La storia che ci ha preceduti insegna che non sono pochi i casi nella storia in cui, durante un conflitto, la violenza di genere e lo stupro sono stati utilizzati come vere e proprie armi, strumenti di dominio da parte di un esercito invasore contro il nemico, rappresaglia per piegare la popolazione. Ciò dovrebbe spingere ogni carica pubblica a rivolgere una particolare e accurata attenzione verso i componenti più fragili della popolazione, a partire da donne e minori.

Talvolta ci domandiamo perché tali problematiche e argomenti non vengano trattati da chi ha più visibilità e potere rispetto a noi, continuando a rimanere limitati entro una ristretta cerchia di uomini e donne che ancora lottano e sperano di poter godere delle conquiste senza dover sempre temere che esse vengano rapidamente spazzate via. Ogni evento ha la sua importanza, ogni gesto ha il suo peso e ogni circostanza ha la sua valenza. Allora perché si tende a far predominare determinati problemi ed eventi piuttosto che cercare di porli tutti sullo stesso livello?

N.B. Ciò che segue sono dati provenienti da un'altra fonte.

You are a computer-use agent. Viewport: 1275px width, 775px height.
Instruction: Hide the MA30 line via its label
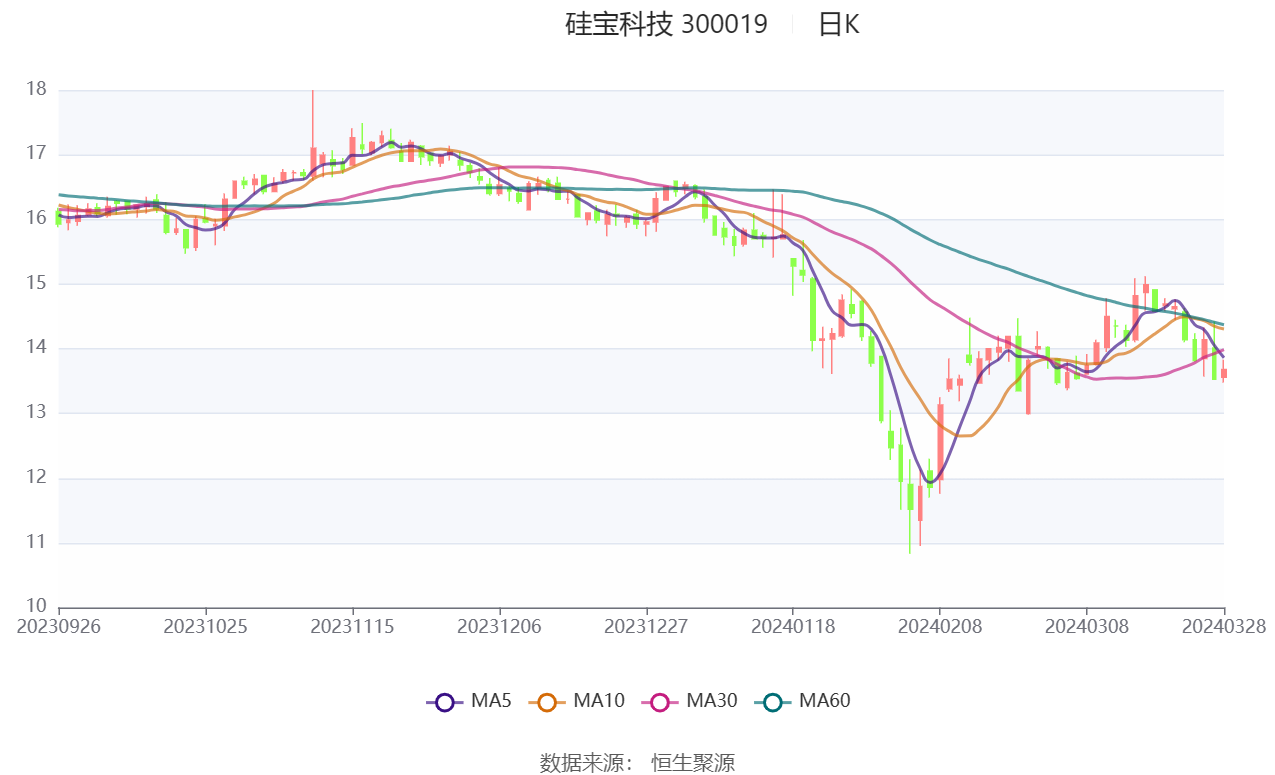click(711, 701)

Questo è uno dei problemi che più rallenta e debilita le funzioni di ogni società, le quali potrebbero essere molto più produttive e redditizie se ci fosse un equilibrato coinvolgimento, ma soprattutto una diversa percezione: se ci pensiamo, per quanto possa sembrare inconcepibile, il nostro è un mondo entro il quale siamo spaventati all’idea di concepire sullo stesso piano l’uomo e la donna, i quali, pensati assieme, collaborativi e solidali, determinano un positivo e appagante stravolgimento in ogni campo. È per questo che oggi, 8 marzo, oltre a “festeggiare” la donna con un gesto materiale, sarebbe doveroso valorizzarla con maggiore inclusione, sostegno e appoggio.